I'm hewing at the ANTLR parser generator documentation and find a lot of things that need to be discovered by trial and error.
Here's a simple way to change the text of a token. This example is the common problem of converting escape characters in text strings.
Here's a simple way to change the text of a token. This example is the common problem of converting escape characters in text strings.
tokens { BACKSLASH = '\\'; DOUBLEQUOTE = '"'; }ESCAPE:
BACKSLASH (
| 'n' { setText("\n");}
| 'r' { setText("\r");}
| 't' { setText("\t");}
| DOUBLEQUOTE { setText("\"");}
);
stringQuote:
q=DOUBLEQUOTE { $q.setText("");};
string:
s=stringLiteral ->^(STRING[$s.text]);
stringLiteral:
stringQuote ( ESCAPE | ~( DOUBLEQUOTE | BACKSLASH))* stringQuote;
The salient point here is that setText() changes the text of the whole token as it is ultimately presented to a parser rule. Therefore ESCAPE must be a complete token - not a fragment or referenced by another token. That makes stringLiteral a parser rule and not a token; otherwise the entire text would be overwritten by a setText().
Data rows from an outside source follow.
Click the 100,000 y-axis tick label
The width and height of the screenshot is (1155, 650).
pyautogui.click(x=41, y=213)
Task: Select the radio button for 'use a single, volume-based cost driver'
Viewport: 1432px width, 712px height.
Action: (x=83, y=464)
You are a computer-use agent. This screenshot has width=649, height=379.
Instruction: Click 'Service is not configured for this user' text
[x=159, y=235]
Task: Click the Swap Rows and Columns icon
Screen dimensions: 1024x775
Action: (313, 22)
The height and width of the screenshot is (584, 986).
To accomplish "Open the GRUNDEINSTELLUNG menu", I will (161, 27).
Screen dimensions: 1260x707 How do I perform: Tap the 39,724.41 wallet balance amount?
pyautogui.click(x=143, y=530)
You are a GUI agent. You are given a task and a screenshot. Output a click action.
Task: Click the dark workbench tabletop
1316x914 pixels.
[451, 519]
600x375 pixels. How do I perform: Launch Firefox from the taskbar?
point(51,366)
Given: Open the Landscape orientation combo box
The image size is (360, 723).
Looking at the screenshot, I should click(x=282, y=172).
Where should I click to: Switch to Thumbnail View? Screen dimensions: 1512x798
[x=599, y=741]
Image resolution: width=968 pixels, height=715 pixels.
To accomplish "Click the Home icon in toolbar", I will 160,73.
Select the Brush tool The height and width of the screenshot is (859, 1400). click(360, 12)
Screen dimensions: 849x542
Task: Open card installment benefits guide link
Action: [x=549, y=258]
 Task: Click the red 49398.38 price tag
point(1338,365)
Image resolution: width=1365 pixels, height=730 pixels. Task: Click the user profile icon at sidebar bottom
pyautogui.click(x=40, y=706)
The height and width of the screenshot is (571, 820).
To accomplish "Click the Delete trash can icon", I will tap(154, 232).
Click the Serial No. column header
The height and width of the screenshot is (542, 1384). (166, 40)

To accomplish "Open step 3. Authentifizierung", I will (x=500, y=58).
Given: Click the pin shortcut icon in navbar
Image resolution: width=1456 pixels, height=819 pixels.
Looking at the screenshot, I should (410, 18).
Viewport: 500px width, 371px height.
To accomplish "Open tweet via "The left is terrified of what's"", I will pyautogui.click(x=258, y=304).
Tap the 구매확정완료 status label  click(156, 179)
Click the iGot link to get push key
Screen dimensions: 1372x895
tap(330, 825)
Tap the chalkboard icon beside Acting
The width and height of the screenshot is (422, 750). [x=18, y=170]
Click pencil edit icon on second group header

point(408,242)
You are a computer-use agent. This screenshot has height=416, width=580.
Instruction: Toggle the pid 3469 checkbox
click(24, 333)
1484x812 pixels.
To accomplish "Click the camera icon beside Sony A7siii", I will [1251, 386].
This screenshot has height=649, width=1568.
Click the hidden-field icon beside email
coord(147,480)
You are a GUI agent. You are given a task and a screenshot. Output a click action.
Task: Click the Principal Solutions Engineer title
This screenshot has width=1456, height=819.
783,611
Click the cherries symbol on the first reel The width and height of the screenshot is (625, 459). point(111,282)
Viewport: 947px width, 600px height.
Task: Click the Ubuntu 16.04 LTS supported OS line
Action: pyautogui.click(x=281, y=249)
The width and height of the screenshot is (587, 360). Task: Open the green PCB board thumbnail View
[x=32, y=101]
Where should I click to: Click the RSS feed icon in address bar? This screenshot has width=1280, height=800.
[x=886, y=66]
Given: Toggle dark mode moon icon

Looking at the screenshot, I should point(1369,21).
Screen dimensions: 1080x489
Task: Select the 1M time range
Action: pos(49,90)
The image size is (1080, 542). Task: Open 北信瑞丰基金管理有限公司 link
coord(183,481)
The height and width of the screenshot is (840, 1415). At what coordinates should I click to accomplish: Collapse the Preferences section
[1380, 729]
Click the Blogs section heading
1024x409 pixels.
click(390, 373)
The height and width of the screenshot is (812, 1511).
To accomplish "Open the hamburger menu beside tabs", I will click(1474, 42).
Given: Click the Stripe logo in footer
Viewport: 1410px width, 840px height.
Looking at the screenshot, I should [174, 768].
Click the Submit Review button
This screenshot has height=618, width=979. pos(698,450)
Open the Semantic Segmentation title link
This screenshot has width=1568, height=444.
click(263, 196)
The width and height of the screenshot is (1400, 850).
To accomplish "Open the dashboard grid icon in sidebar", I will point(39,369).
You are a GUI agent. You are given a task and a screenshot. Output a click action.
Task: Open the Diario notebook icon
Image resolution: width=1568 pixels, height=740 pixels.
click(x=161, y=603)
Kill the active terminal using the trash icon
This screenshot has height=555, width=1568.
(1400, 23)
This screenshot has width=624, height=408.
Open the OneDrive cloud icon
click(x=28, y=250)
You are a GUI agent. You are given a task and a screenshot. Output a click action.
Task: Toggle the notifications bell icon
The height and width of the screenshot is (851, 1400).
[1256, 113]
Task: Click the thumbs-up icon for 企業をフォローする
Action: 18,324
Also the stringQuote production eliminates the delimiting double quotes from the text of stringliteral. If stringQuote were a token my grammar would be ambiguous.
The string production tidies up the tree by condensing the glob of token children of stringLiteral.into one node. If stringLiteral were a token the token fragments that compose it would combine into one node, but having to make it a parser rule makes a node with every token a child. I said this was simple?